- [待解问题]:
1. 在 Beyla 端口监听的代码讲解中,以“然后在golang程序中”开头的那一段能否改写成简短的要点列表,并保留其主要事实?
2. Beyla 端口监听的代码讲解在最后一行 port := int(e.Payload) 之后就停了,你能接着续写下去吗?

- [正文段落]:
---
然后在golang程序中,读取ebpf的ringbuf,得到NewPort监听的事件:

// beyla/pkg/internal/ebpf/watcher/watcher.go

func (p *Watcher) processWatchEvent(record *ringbuf.Record) (request.Span, bool, error) {
    var flags uint64
    var event BPFWatchInfo

    err := binary.Read(bytes.NewBuffer(record.RawSample), binary.LittleEndian, &flags)
    ...
    if flags == 1 { // socket bind
        err = binary.Read(bytes.NewBuffer(record.RawSample), binary.LittleEndian, &event)
        if err == nil {
            p.log.Debug("New port bind event", "port", event.Payload)
            p.events <- Event{Type: NewPort, Payload: uint32(event.Payload)}
        }
    }
    return request.Span{}, true, nil
}

上面p.events的消费代码:

  • 若监听到目标端口的进程被创建,则执行pa.refetchPorts();
// beyla/pkg/internal/discover/watcher.go

func (pa *pollAccounter) watchForProcessEvents(log *slog.Logger, events <-chan watcher.Event) {
    for e := range events {
        switch e.Type {
        case watcher.Ready:
            pa.bpfWatcherIsReady()
        case watcher.NewPort:
            port := int(e.Payload)
---
- [给定材料]:
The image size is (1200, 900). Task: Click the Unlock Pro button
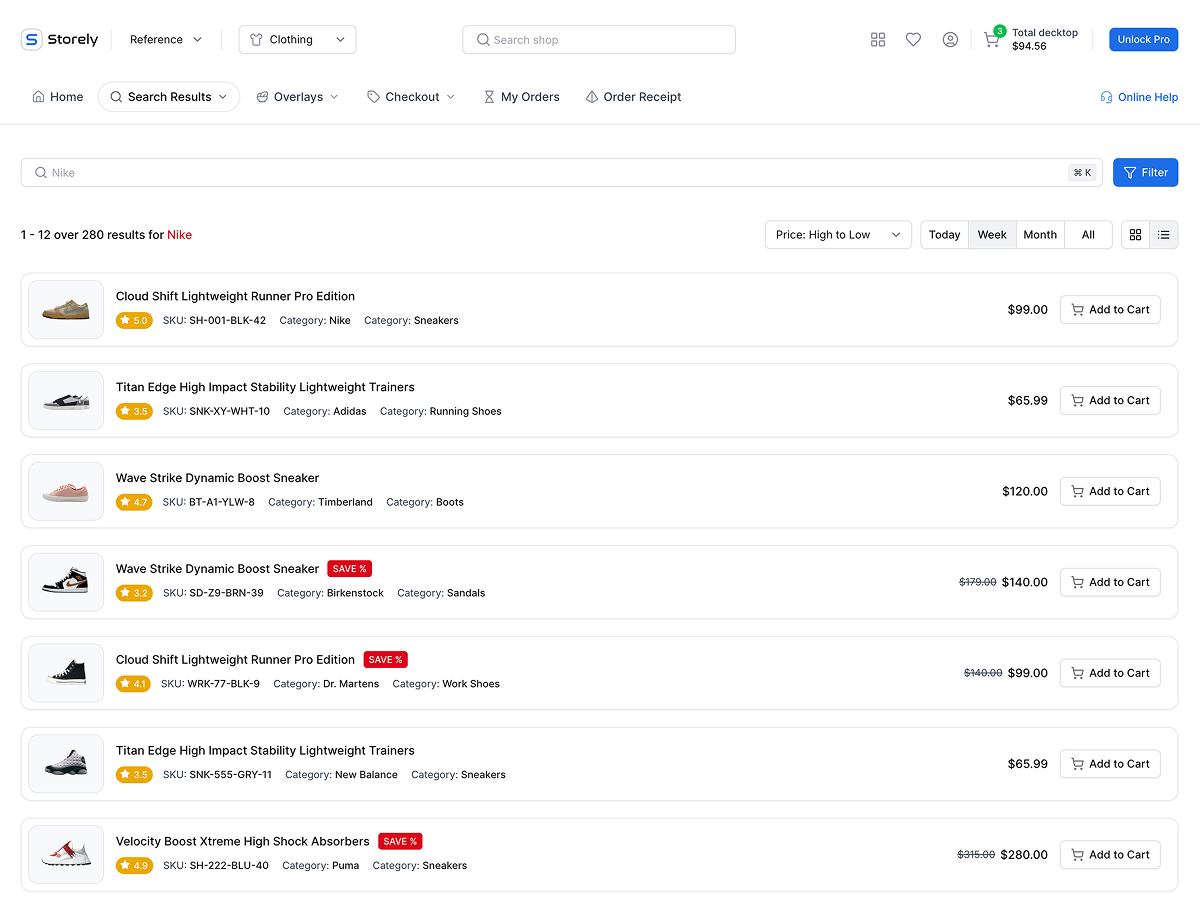coord(1143,39)
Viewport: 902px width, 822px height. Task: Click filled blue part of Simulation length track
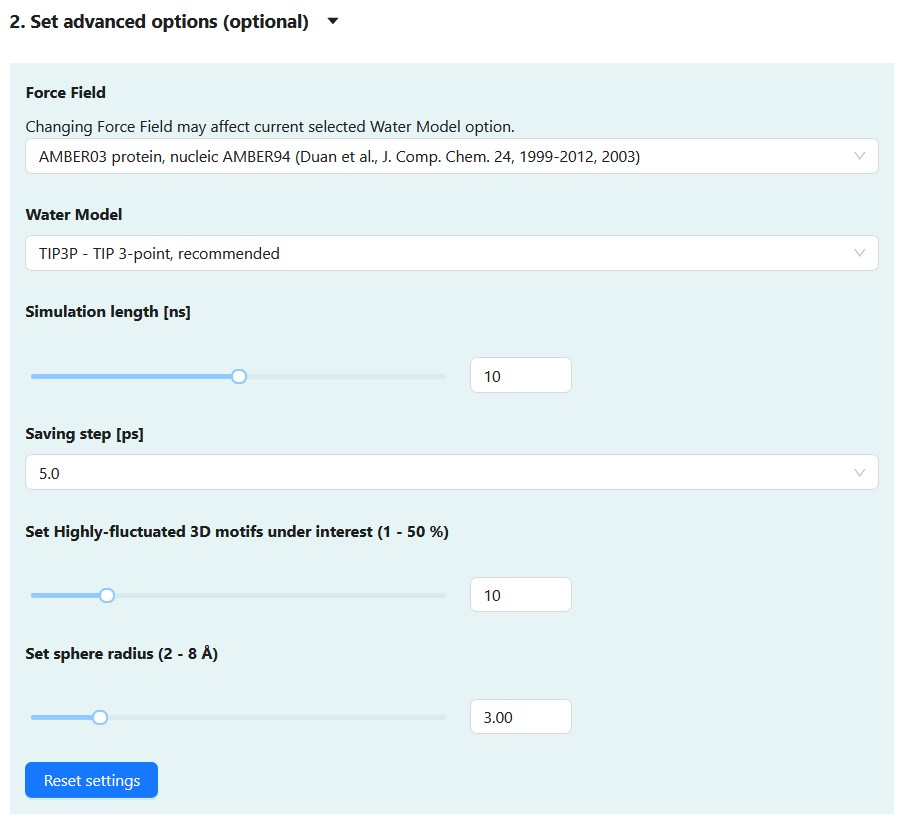(130, 376)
---
- [参考答案]:
1.
- 在 golang 程序中读取 ebpf 的 ringbuf
- 从中得到 NewPort 监听的事件

2.
            if pa.cfg.Port.Matches(port) || pa.findingCriteria.PortOfInterest(port) {
                pa.refetchPorts()
            }
        default:
            log.Warn("Unknown ebpf process watch event", "type", e.Type)
        }
    }
}

pa.refetchPorts()仅设置了一个flag:pa.fetchPorts=true:

  • 该flag=true意味着后面listProcess的时候,需要同时查询进程使用的端口;
func (pa *pollAccounter) refetchPorts() {
   pa.stateMux.Lock()
   defer pa.stateMux.Unlock()
   pa.fetchPorts = true
}

2.检查进程的创建/删除

首先,查询进程和进程使用的ports:

  • 参数scanPorts=true,意味着查询进程的ports;
// beyla/pkg/internal/discover/watcher.go
// 参数scanPorts=true
func fetchProcessPorts(scanPorts bool) (map[PID]processPorts, error) {
    processes := map[PID]processPorts{}
    pids, err := process.Pids()
    for _, pid := range pids {
        if !scanPorts { // 不查询ports
            processes[PID(pid)] = processPorts{pid: PID(pid), openPorts: []uint32{}}
            continue
        }
        // 查询ports
        conns, err := net.ConnectionsPid("inet", pid)
        ...
        var openPorts []uint32
        // TODO: Cap the size of this array, leaking client ephemeral ports will cause this to grow very long
        for _, conn := range conns {
            openPorts = append(openPorts, conn.Laddr.Port)
        }
        processes[PID(pid)] = processPorts{pid: PID(pid), openPorts: openPorts}
    }
    return processes, nil
}

然后,对比上次轮训的结果与本次的结果,生成进程创建/删除的events:

  • events中保存进程进程和端口信息;
  • events被放入chan,然后给下一级的pipeline使用;
// beyla/pkg/internal/discover/watcher.go

func (pa *pollAccounter) snapshot(fetchedProcs map[PID]processPorts) []Event[processPorts] {
    var events []Event[processPorts]
    currentPidPorts := make(map[pidPort]processPorts, len(fetchedProcs))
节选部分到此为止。